**Given instruction 1**
Render the records as a numbered list, from the line with "Potential Mentors (57, 1999)" up to and including the line with "DISCOGRAPHY (677, 814)", leaving out any blank lines.
* BEGIN Document segment *
A Perfect Outline

Point Out Your Content: Utilize the HTML5 Outline-Algorithm

HTML5 introduces new semantic elements accompained by the definition of a new algorithm to calculate the document-outline from the mark up. There are plenty of good explanations of these new possibilities, to point out your content in a more controlled way. But the most of these explanations fall short, if it comes to how to put these new markup into use, so that it results in a sensible outline of the document, that was marked up.

In this article I will try to explain, how to use the new semantic markup, to produce an outline, that is usable as a real content table of the document – not just as an partially orderd overview of all headings. I will do so, by showing simple examples, that will illuminate the principles behind the new markup.

All Messed Up!

Although, the ideas behind the new markup seems to be simple and clear, nearly nobody accomplishes to produce a sensible outline. Even the big players, who guide us through the jungle of the new specifications and are giving great explanations about the subject, either fail on there sites (see by yourself with the help of the help of the h5o HTML5 Outline Bookmarklet), or produce the outline in the old way by the usage of h1-h6 only, like the fabulous HTML5-bible Dive Into HTML5.
* END Document segment *
* BEGIN Record list *
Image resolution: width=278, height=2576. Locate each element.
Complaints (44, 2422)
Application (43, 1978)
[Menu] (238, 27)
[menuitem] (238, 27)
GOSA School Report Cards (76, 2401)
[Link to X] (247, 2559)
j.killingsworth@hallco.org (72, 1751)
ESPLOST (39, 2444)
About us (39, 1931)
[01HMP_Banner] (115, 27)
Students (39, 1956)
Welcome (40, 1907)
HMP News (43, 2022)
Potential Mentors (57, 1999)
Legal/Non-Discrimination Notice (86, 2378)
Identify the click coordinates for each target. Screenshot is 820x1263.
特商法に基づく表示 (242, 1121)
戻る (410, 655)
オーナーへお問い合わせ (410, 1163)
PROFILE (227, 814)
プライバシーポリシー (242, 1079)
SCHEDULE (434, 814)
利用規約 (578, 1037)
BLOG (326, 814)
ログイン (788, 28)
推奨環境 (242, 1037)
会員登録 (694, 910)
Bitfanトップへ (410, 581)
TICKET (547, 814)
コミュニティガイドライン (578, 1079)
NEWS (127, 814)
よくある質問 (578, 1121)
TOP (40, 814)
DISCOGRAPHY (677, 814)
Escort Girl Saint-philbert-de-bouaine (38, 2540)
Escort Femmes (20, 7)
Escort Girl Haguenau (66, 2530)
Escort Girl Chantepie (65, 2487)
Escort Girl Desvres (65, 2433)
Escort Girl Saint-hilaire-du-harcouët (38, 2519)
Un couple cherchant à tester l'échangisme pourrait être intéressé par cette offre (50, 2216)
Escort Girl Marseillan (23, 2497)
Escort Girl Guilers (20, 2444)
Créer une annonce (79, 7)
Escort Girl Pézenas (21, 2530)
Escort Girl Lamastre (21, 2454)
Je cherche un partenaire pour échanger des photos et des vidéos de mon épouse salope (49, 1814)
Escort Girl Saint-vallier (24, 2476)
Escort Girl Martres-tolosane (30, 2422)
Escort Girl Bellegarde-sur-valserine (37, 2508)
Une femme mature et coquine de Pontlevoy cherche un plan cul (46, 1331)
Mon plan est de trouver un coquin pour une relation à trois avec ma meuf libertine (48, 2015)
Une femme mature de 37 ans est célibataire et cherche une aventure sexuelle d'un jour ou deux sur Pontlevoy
* END Record list *
**Given instruction 2**
In the article on the HTML5 outline algorithm, which work is named as producing its outline the old way, using only h1-h6?

**Written reply 1**
1. Potential Mentors (57, 1999)
2. Legal/Non-Discrimination Notice (86, 2378)
3. Identify the click coordinates for each target. Screenshot is 820x1263.
4. 特商法に基づく表示 (242, 1121)
5. 戻る (410, 655)
6. オーナーへお問い合わせ (410, 1163)
7. PROFILE (227, 814)
8. プライバシーポリシー (242, 1079)
9. SCHEDULE (434, 814)
10. 利用規約 (578, 1037)
11. BLOG (326, 814)
12. ログイン (788, 28)
13. 推奨環境 (242, 1037)
14. 会員登録 (694, 910)
15. Bitfanトップへ (410, 581)
16. TICKET (547, 814)
17. コミュニティガイドライン (578, 1079)
18. NEWS (127, 814)
19. よくある質問 (578, 1121)
20. TOP (40, 814)
21. DISCOGRAPHY (677, 814)

**Written reply 2**
Dive Into HTML5